GRADE 8 – POETRY AND
LITERATURE
( Refer to your book
– Exploring Life through AFRO – ASIAN Literature)
The Old Man, His Son, and their Bike (pp. 33 – 39)
By: M. Ibrahim (pp. 33 – 39)
Song of a Flower
By: Kahlil Gibran ( pp.38 – 39)
About Work
By: Kahlil Gibran (pp. 43 – 46)
Tug of War ( A Bantut Tale of East Africa )
Anonymous (pp. 49 – 51)
The Cock
By: Tao Min Hai (pp. 54 – 58)
The Madman on the Roof
By: Kikuchi Kan (pp. 63 – 72)
NOTE: Please include in your study ( About
the Author) and (key learning points) of the story.
GRADE 8 - LANGUAGE
ADVERBS
Adverbs are words that modify
·
a verb (He
drove slowly. — How did he drive?)
·
an adjective (He
drove a very fast car. — How fast was his car?)
·
another adverb (She moved quite slowly down the aisle.

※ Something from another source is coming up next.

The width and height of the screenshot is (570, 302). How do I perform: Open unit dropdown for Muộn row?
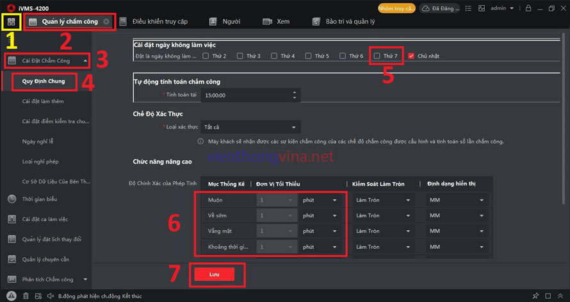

— How slowly did she move?)
As we will see, adverbs often tell
when, where, why, or under what conditions something happens or happened.
Adverbs frequently end in -ly; however, many words and phrases not
ending in -ly serve an adverbial function and an -ly ending
is not a guarantee that a word is an adverb. The words lovely, lonely,
motherly, friendly, neighborly, for instance, are adjectives:
·
That lovely woman lives in a friendly neighborhood.
If a group of words containing a subject and verb
acts as an adverb (modifying the verb of a sentence), it is called an Adverb Clause:
·
When this class is over, we're going to the
movies.
When a group of words not containing
a subject and verb acts as an adverb, it is called an adverbial phrase. Prepositional
phrases frequently have adverbial functions (telling place
and time, modifying the verb):
·
He went to the movies.
·
She works on holidays.
·
They lived in Canada during the war.
And Infinitive phrases can
act as adverbs (usually telling why):
·
She hurried to the mainland to see her brother.
·
The senator ran to catch the bus.
But there are other kinds of adverbial phrases:
·
He calls his mother as often as possible.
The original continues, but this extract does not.